One of only two IndyCar drivers to top the million dollar mark in 2012, the majority of Dixon's winnings came thanks to a runner-up finish in May's Indy 500. Dixon's season tally was roughly half that of Scotland's series winner Dario Franchitti, but still enough to again rank two-time IndyCar champion Dixon among the year's top Kiwi sports earners.

Ross Taylor $1.5m (cricket)

An existing Indian Premier League deal worth $1.3m has been boosted by a leading deal with New Zealand Cricket, worth over $110,000, captain's bonuses and match fees. Having lost the captaincy however, Taylor's financial pulling power could be at its peak.

Jerome Kaino $1.4m (rugby)

A massive, post-World Cup deal in Japanese rugby has transformed Kaino from Blues player and All Black to one of the biggest earners in New Zealand sport. Earning roughly as much as Sonny Bill Williams on-field, Kaino's commercial and supplementary income is considerably less.

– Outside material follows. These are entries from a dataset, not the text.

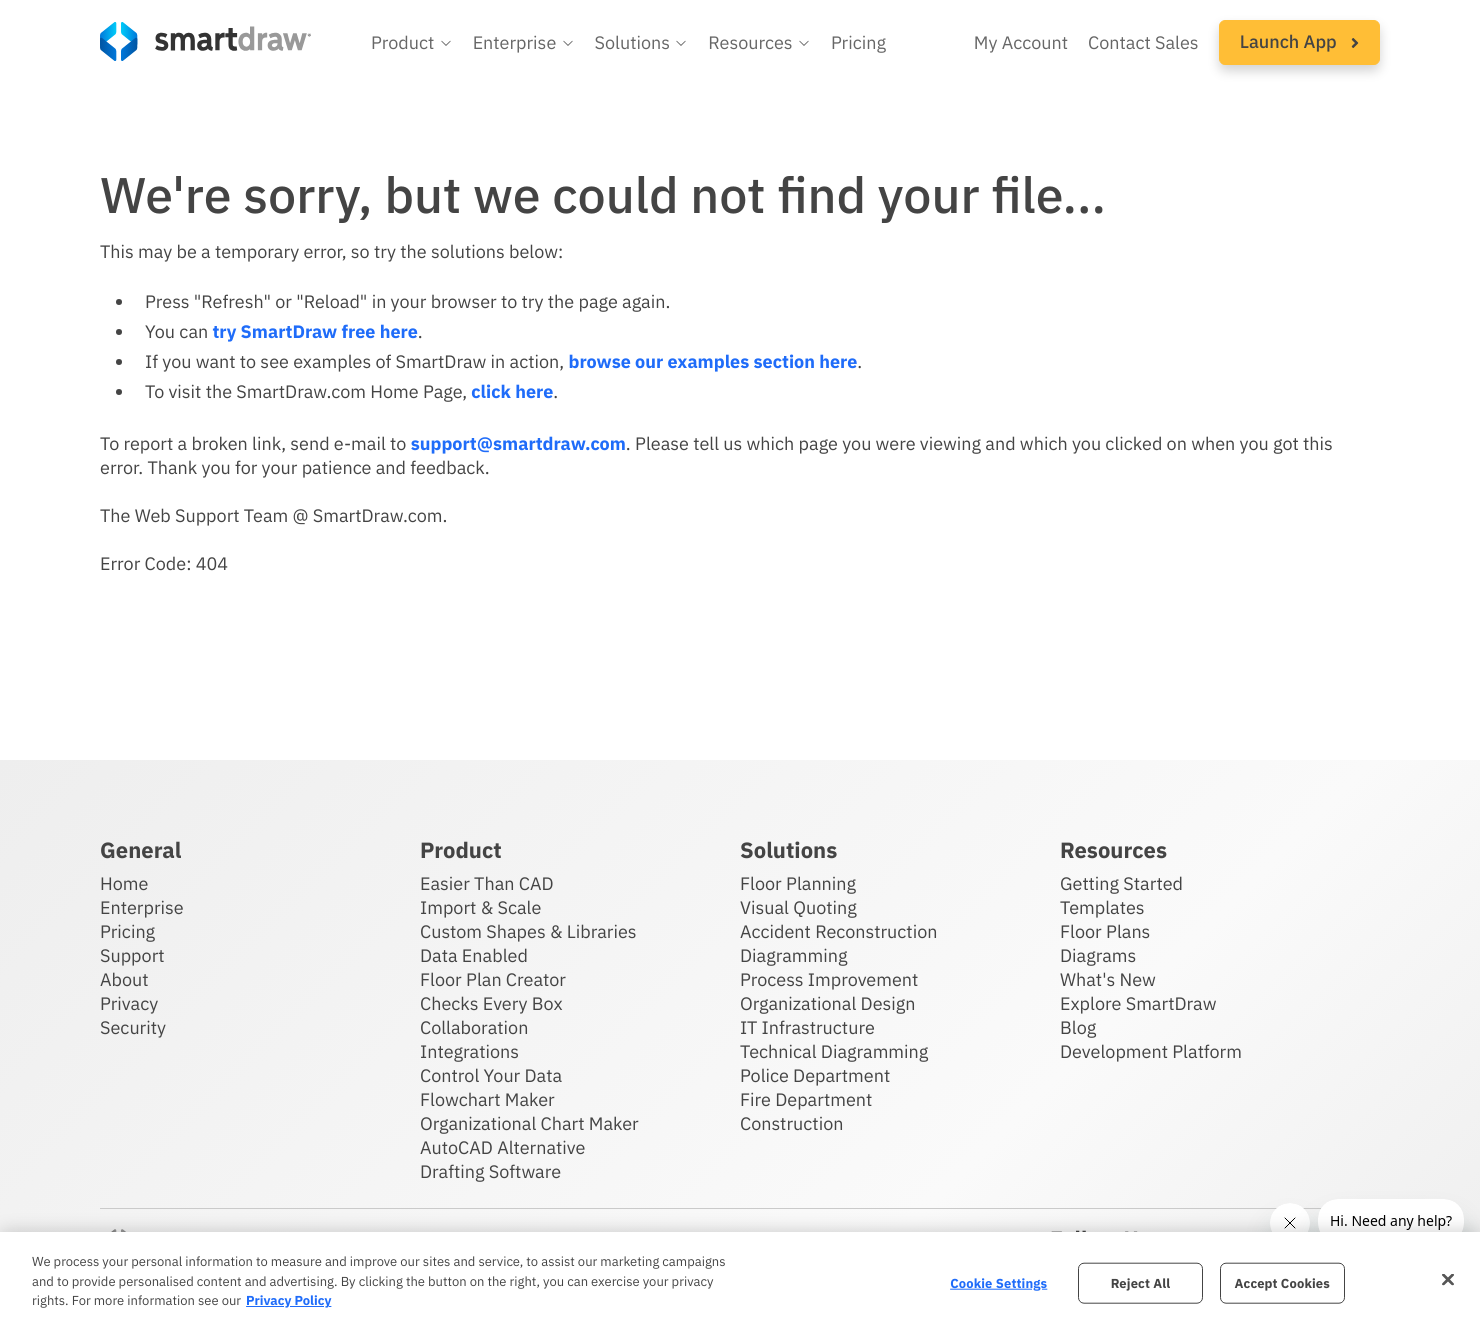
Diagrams (1098, 955)
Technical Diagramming (834, 1051)
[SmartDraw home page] (205, 41)
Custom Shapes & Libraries (528, 931)
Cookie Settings (998, 1282)
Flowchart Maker (487, 1099)
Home (124, 883)
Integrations (469, 1051)
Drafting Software (490, 1171)
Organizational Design (828, 1003)
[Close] (1448, 1279)
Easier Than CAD (487, 883)
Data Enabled (474, 955)
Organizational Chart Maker (529, 1123)
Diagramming (794, 955)
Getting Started (1121, 883)
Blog (1078, 1027)
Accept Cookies (1282, 1282)
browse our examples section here (712, 361)
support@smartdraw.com (518, 443)
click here (512, 391)
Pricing (127, 931)
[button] (412, 43)
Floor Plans (1105, 931)
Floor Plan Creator (493, 979)
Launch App (1299, 41)
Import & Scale (480, 907)
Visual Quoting (798, 907)
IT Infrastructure (807, 1027)
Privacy (129, 1003)
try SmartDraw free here (314, 331)
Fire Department (806, 1099)
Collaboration (474, 1027)
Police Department (815, 1075)
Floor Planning (798, 883)
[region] (740, 1281)
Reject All (1141, 1282)
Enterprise (142, 907)
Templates (1102, 907)
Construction (791, 1123)
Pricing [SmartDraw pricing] (858, 42)
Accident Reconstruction (839, 931)
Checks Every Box (491, 1003)
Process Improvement (829, 979)
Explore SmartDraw (1138, 1003)
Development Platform (1151, 1051)
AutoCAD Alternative (502, 1147)
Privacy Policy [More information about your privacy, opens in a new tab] (288, 1300)
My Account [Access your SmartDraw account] (1021, 42)
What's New (1108, 979)
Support (132, 955)
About (124, 979)
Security (133, 1027)
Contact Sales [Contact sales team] (1143, 42)
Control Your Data (491, 1075)
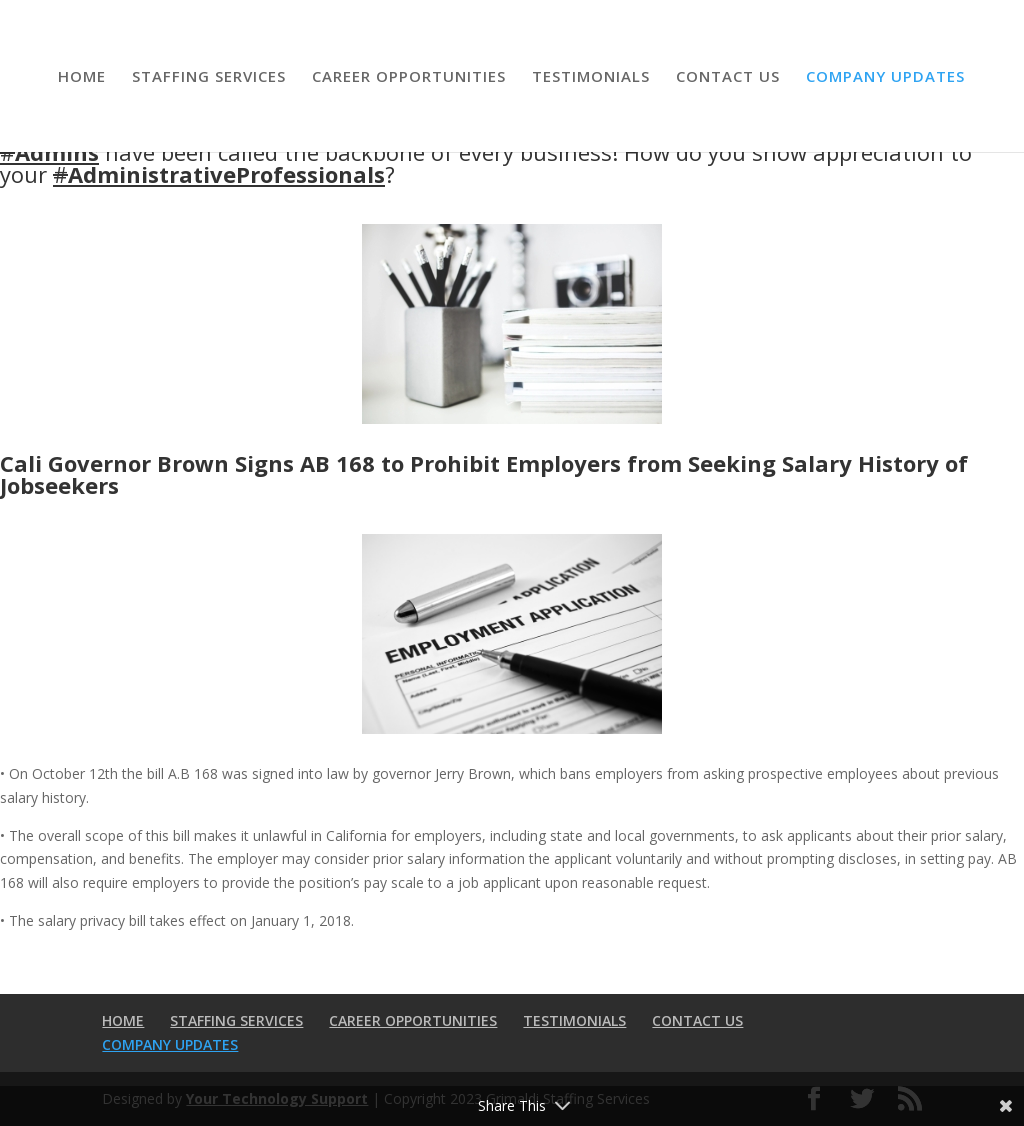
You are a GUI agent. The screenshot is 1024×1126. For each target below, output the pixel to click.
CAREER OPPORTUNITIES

Brendon McCullum $1.1m (cricket)

The Black Caps captaincy doesn't just bring prestige, it also brings cash. Likely to have been given a pay rise since taking the helm, these days McCullum is also eligible for captain's bonuses as well as match fees from New Zealand Cricket. On top of a $900,000 Indian Premier League deal, it's been a good year for McCullum's bank balance.

Benji Marshall $1.1 (rugby league)

Half of Marshall's income is earned on-field with the other half consisting of media and endorsement deals. The Kiwis captain boosts his earnings with a regular slot on an Australian television show and is also a columnist for Fairfax Media.